Another mistake was the unending focus on Rafale. To end every speech with ‘Chowkidar chor hai’ wasn’t working, and clearly hasn’t shown results.
But the Congress’s biggest failing is that it has no organisation. Take NYAY - if you have no organisation on the ground, who’s going to communicate NYAY? As far as its own organisation is concerned, the Congress did zilch in the ten years it was in power, and in the past five years too it has done zilch.
Now what lies ahead? One thing is clear - unlike what we’re going to hear, that with a comfortable majority the BJP will focus on development, that a 100-day plan has been drawn up with the bureaucrats - we cannot be fooled into thinking that there is a change in the RSS and the BJP. There is every reason to think they will be encouraged to do more of the same, or even worse.
Centre-state relations will also change, and the federal structure will come under renewed pressure.
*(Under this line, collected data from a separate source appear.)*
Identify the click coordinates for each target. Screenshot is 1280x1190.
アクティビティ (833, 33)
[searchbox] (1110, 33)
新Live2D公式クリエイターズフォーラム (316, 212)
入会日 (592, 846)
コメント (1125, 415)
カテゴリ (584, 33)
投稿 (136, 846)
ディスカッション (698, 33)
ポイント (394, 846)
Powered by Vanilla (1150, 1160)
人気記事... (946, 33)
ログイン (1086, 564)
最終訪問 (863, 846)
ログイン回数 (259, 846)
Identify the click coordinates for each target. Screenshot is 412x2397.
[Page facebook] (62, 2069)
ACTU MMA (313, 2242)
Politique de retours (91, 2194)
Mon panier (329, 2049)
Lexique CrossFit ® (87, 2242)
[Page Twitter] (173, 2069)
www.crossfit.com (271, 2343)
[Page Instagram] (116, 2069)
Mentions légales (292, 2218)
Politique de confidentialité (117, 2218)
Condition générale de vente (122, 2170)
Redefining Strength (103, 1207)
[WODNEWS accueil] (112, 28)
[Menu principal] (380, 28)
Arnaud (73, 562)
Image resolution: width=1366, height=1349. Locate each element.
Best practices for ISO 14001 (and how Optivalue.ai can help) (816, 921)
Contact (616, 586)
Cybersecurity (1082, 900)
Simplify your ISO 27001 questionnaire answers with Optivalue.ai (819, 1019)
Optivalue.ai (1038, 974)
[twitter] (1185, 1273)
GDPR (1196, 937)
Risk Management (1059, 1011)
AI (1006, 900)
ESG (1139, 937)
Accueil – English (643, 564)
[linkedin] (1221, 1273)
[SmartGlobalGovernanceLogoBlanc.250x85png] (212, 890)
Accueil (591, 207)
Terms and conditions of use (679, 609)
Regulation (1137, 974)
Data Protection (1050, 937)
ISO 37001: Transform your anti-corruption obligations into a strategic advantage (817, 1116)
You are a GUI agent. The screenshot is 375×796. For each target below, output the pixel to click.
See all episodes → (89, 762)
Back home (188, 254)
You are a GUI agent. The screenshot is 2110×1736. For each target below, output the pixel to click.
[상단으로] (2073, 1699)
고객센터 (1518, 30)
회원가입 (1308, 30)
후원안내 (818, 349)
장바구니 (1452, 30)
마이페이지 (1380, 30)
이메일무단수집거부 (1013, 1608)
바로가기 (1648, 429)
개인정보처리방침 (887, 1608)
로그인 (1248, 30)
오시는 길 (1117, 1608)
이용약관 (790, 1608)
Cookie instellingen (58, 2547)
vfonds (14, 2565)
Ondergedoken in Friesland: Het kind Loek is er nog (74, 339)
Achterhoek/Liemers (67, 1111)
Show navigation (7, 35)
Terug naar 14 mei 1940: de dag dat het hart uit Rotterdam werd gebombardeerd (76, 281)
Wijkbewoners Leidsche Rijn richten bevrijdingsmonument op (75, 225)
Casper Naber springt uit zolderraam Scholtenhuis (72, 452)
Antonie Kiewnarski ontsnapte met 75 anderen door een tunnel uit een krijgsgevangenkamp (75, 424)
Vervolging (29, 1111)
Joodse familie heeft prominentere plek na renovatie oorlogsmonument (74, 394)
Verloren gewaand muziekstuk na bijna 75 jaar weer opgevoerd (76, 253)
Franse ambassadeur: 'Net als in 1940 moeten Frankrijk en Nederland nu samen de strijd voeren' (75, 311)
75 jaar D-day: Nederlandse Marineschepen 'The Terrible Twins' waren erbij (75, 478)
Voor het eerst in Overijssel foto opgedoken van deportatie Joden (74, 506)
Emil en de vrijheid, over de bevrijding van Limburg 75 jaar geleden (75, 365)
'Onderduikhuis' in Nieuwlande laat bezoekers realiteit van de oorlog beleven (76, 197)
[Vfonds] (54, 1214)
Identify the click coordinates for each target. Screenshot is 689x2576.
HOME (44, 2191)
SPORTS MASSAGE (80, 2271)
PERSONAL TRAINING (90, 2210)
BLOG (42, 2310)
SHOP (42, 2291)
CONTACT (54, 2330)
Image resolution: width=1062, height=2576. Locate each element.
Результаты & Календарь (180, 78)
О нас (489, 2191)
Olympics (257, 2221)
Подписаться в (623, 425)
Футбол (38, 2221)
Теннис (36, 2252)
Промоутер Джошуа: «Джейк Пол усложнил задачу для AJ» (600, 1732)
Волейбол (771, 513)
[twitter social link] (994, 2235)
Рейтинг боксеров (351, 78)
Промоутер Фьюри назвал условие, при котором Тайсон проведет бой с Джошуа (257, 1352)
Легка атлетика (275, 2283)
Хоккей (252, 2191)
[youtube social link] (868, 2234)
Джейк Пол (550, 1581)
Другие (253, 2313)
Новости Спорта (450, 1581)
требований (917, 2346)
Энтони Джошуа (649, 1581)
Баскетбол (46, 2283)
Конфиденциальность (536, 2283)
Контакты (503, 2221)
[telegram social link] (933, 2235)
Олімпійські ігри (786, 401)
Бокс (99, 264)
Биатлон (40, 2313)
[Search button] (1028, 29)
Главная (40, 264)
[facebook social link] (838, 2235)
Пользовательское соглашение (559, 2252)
The erosion of institutions will continue. The university system will face an attack, and so will civil society organisations, NGOs, activists and others.
But this change is not irreversible. Rightwing parties do come to power through elections, but they are voted out of power as well.
With that in mind, I think the opposition has to focus on politics between elections. They must focus on mass mobilisation, which they haven’t done enough so far. The fight will have to go on, as it must, and we will have to do more than we have in the past five years.
Zoya Hasan is a political scientist and commentator. This is part of the election watch event held by The Citizen -- #TCElects -- at the Press Club of India.